大阪ガスと大林組、施工管理を支援「建設工事向けAI気象予測サービス」開発着手:現場管理
大阪ガスと大林組は、AI技術を用いた高精度な気象予測情報を建設現場で活用し、安全で効率的な施工管理を支援する「建設工事向けAI気象予測サービス」の開発に共同で着手した。2025年大阪・関西万博の開催予定地である「夢洲」にて実証実験を行う。
大阪ガスと大林組は、AI技術を用いた高精度な気象予測情報を建設現場で活用し、安全で効率的な施工管理を支援する「建設工事向けAI気象予測サービス」の開発に共同で着手した。2025年大阪・関西万博の開催予定地である「夢洲(ゆめしま)」にて実証実験を行う。

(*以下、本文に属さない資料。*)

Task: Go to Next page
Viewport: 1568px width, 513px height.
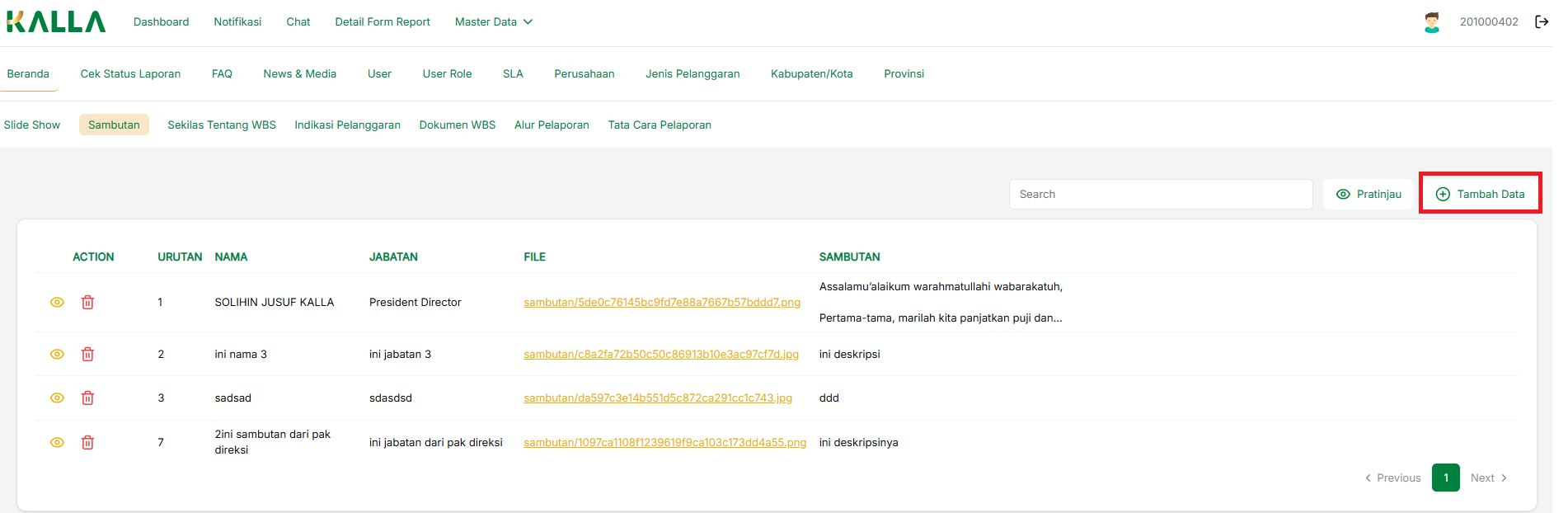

建設工事では、気象条件に合わせて工程を調整し、工事の品質と安全を確保する必要がある。また、熱中症予防などの対策を講じるためにも、気象情報は重要であり、大林組では、複数の気象情報活用システムを開発してきた。
また大阪ガスも、2008年から独自の気象予測技術を開発・運用しており、自社のエネルギービジネスへの活用や、AIの活用による精度向上などに取り組んできた。
そこで2社は、2022年5月から共同で、気象が建設工事に与える影響および建設現場での気象予測ニーズに関する調査を開始し、夢洲エリアを対象に、過去の気象観測データを用い、予測精度を評価してきた。その結果、建設現場で求められる気象情報の仕様、および夢洲エリアの気象傾向をAIに学習させることで、予測精度を高められる可能性があることを確認した。
さらに、2022年12月に気象業務法が改正され、一定の条件を満たせば、気象予報士を介さずにコンピュータが自動で生成した気象予測情報を提供できるようになった。
この度の具体的な取り組みとして、大阪ガス独自の気象予測と、現地の気象観測データを学習したAIを組み合わせた高精度なピンポイント気象予測情報を、気象予報士を介さず迅速に提供する。建設現場の各種作業に応じ、必要な気象情報を、適切なリードタイムで提供する。さらに、これらの情報を、必要な相手に効果的な手段で提供する方法を検討する。
今後、2社は夢洲エリアの建設現場において、同サービスの実証実験を段階的に進め、実測の現地観測データとの比較や利用者へのヒアリングを通じて、有用性の評価を行う予定だ。